This patch unifies the data structures we use for mapping instructions from the original loop to their corresponding instructions in the new loop. Previously, we maintained two distinct maps for this purpose: WidenMap and ScalarIVMap. WidenMap maintained the vector values each instruction from the old loop was represented with, and ScalarIVMap maintained the scalar values each scalarized induction variable was represented with. With this patch, all values created for the new loop (vector and scalar) are maintained in WidenMap (renamed to VectorLoopValueMap).
The change allows for several simplifications. Previously, when an instruction was scalarized, we had to insert the scalar values into vectors in order to maintain the mapping in WidenMap. Then, if a user of the scalarized value was also scalar, we had to extract the scalar values from the temporary vector we created. This caused unnecessary scalar-to-vector-to-scalar conversions, resulting in some cases in significant code bloat pre-InstCombine.
This patch avoids these unnecessary conversions by maintaining the scalar values directly. This can improve compile-time since it reduces the number of instructions in each block that InstCombine needs to simplify. If a scalarized value is used by a scalar instruction, the scalar value can be used directly. However, if the scalarized value is needed by a vector instruction, we will now generate the needed insertelement instructions on-demand.
A common idiom in several locations in the code (including the scalarization code), is to first get the vector values an instruction from the original loop maps to, and then extract a particular scalar value.

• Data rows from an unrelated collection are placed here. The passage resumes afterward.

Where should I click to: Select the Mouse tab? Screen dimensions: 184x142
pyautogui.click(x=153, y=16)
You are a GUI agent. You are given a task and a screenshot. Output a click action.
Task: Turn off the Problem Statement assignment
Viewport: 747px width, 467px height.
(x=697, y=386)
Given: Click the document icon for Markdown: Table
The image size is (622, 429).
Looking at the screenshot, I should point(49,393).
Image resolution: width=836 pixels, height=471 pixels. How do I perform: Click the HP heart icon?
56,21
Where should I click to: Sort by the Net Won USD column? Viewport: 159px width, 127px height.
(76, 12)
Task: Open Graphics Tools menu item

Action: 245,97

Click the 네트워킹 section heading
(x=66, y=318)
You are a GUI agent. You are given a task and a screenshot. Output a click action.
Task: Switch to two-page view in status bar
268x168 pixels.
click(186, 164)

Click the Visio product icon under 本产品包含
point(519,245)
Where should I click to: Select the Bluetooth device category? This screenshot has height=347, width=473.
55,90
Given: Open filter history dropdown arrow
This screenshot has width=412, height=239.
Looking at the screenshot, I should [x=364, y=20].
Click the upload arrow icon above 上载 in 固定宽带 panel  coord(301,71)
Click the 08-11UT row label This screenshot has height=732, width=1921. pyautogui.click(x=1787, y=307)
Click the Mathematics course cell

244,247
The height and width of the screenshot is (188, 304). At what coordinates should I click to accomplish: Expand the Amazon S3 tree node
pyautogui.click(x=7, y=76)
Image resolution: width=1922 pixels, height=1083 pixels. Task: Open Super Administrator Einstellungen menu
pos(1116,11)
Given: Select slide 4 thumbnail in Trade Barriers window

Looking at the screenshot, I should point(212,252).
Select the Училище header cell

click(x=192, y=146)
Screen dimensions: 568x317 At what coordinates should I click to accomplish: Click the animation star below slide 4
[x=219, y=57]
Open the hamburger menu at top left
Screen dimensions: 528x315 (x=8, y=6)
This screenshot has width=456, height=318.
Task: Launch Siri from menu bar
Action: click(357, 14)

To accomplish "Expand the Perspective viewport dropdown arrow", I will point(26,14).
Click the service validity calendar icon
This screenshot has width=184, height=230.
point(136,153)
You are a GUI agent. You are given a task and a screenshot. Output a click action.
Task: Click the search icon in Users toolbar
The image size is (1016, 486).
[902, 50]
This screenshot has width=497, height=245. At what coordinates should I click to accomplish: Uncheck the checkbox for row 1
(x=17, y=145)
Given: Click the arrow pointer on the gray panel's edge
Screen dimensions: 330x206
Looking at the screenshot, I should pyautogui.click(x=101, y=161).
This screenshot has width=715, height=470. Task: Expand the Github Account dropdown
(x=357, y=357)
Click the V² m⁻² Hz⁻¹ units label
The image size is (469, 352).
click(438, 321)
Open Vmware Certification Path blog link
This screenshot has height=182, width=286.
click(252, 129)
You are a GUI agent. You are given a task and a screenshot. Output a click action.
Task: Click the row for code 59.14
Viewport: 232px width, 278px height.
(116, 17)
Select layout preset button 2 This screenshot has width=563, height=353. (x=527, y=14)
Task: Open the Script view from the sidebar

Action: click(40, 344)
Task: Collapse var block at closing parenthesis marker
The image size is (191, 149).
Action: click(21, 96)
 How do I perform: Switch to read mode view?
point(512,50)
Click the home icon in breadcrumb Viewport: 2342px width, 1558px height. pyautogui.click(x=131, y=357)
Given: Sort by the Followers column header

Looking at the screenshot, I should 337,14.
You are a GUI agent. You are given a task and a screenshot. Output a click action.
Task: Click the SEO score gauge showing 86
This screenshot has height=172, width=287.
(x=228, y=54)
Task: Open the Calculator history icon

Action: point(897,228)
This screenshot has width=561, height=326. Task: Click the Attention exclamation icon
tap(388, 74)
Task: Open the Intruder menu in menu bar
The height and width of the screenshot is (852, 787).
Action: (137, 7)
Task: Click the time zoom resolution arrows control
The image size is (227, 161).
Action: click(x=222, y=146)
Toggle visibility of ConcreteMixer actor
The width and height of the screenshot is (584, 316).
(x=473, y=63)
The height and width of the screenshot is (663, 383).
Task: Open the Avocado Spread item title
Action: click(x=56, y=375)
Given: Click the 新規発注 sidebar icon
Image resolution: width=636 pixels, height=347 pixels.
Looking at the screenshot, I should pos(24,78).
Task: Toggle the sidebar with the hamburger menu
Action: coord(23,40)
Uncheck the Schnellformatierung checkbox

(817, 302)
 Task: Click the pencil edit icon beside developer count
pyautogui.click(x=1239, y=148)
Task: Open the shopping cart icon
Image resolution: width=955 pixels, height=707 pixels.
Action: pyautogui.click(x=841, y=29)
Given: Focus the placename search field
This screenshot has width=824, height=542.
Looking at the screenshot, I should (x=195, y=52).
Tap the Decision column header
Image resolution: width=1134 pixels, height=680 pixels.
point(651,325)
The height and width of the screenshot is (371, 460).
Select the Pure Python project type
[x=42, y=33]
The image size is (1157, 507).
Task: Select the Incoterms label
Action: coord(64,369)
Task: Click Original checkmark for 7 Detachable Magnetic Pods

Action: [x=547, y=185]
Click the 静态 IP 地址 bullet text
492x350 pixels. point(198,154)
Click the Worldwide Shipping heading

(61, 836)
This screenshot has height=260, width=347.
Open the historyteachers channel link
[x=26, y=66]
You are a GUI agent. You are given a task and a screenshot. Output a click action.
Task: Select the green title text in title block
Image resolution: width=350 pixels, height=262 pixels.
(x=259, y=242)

This patch adds getScalarValue for this purpose along side getVectorValue as an interface into WidenMap. getScalarValue reuses a scalar value if available, or creates an extractelement instruction if a scalar value is not yet available. Similarly, getVectorValue has been modified to generate insertelement instructions on-demand if a vector version of a value is not yet available.
There's no real functional change with this patch (post-InstCombine); only compile-time savings and refactoring. However, in some cases we will generate different code. Because we now might generate an insertelement sequence on-demand, the IR post-InstCombine might be reordered somewhat. For example, instead of the insertelement sequence following the definition of an instruction, it will now precede the first use of that instruction. This can be seen in the test case changes.